§ MATERIAL PROVIDED:
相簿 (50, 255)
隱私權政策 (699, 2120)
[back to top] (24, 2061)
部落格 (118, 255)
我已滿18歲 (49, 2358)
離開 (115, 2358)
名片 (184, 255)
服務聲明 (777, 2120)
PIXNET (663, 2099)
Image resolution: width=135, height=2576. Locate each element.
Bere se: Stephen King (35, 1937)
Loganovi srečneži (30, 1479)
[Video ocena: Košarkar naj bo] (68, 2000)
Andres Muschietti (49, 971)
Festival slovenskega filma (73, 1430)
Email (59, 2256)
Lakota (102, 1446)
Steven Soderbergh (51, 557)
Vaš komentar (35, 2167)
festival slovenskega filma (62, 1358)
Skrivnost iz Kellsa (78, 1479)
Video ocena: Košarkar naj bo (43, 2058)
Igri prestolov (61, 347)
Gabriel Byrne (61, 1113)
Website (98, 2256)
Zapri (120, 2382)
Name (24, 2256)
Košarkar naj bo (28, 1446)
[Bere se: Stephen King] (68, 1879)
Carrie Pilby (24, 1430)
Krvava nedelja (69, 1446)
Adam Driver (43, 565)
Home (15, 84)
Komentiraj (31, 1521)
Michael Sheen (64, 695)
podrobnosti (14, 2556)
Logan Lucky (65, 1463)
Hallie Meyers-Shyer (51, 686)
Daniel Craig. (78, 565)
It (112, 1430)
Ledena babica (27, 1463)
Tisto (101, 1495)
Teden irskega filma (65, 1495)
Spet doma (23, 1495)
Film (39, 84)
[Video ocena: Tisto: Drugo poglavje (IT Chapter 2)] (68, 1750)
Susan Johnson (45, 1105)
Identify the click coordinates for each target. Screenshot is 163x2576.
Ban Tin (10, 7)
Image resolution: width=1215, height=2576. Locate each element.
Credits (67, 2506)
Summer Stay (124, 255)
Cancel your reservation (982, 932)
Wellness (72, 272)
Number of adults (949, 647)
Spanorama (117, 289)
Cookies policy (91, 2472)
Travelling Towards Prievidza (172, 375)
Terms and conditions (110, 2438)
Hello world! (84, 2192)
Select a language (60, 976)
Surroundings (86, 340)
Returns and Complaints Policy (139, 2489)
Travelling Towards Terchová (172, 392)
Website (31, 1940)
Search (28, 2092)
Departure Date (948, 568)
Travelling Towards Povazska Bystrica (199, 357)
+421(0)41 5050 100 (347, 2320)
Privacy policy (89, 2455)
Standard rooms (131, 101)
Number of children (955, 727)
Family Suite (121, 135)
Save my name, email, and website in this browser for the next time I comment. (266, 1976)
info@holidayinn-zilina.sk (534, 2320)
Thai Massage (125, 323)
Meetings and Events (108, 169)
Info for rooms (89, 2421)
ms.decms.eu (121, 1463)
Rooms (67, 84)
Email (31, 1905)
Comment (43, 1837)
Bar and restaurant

§ YOUR INSTRUCTIONS: Every line of the listing should be printed again exactly.

§ EXERCISE ANSWER:
相簿 (50, 255)
隱私權政策 (699, 2120)
[back to top] (24, 2061)
部落格 (118, 255)
我已滿18歲 (49, 2358)
離開 (115, 2358)
名片 (184, 255)
服務聲明 (777, 2120)
PIXNET (663, 2099)
Image resolution: width=135, height=2576. Locate each element.
Bere se: Stephen King (35, 1937)
Loganovi srečneži (30, 1479)
[Video ocena: Košarkar naj bo] (68, 2000)
Andres Muschietti (49, 971)
Festival slovenskega filma (73, 1430)
Email (59, 2256)
Lakota (102, 1446)
Steven Soderbergh (51, 557)
Vaš komentar (35, 2167)
festival slovenskega filma (62, 1358)
Skrivnost iz Kellsa (78, 1479)
Video ocena: Košarkar naj bo (43, 2058)
Igri prestolov (61, 347)
Gabriel Byrne (61, 1113)
Website (98, 2256)
Zapri (120, 2382)
Name (24, 2256)
Košarkar naj bo (28, 1446)
[Bere se: Stephen King] (68, 1879)
Carrie Pilby (24, 1430)
Krvava nedelja (69, 1446)
Adam Driver (43, 565)
Home (15, 84)
Komentiraj (31, 1521)
Michael Sheen (64, 695)
podrobnosti (14, 2556)
Logan Lucky (65, 1463)
Hallie Meyers-Shyer (51, 686)
Daniel Craig. (78, 565)
It (112, 1430)
Ledena babica (27, 1463)
Tisto (101, 1495)
Teden irskega filma (65, 1495)
Spet doma (23, 1495)
Film (39, 84)
[Video ocena: Tisto: Drugo poglavje (IT Chapter 2)] (68, 1750)
Susan Johnson (45, 1105)
Identify the click coordinates for each target. Screenshot is 163x2576.
Ban Tin (10, 7)
Image resolution: width=1215, height=2576. Locate each element.
Credits (67, 2506)
Summer Stay (124, 255)
Cancel your reservation (982, 932)
Wellness (72, 272)
Number of adults (949, 647)
Spanorama (117, 289)
Cookies policy (91, 2472)
Travelling Towards Prievidza (172, 375)
Terms and conditions (110, 2438)
Hello world! (84, 2192)
Select a language (60, 976)
Surroundings (86, 340)
Returns and Complaints Policy (139, 2489)
Travelling Towards Terchová (172, 392)
Website (31, 1940)
Search (28, 2092)
Departure Date (948, 568)
Travelling Towards Povazska Bystrica (199, 357)
+421(0)41 5050 100 (347, 2320)
Privacy policy (89, 2455)
Standard rooms (131, 101)
Number of children (955, 727)
Family Suite (121, 135)
Save my name, email, and website in this browser for the next time I comment. (266, 1976)
info@holidayinn-zilina.sk (534, 2320)
Thai Massage (125, 323)
Meetings and Events (108, 169)
Info for rooms (89, 2421)
ms.decms.eu (121, 1463)
Rooms (67, 84)
Email (31, 1905)
Comment (43, 1837)
Bar and restaurant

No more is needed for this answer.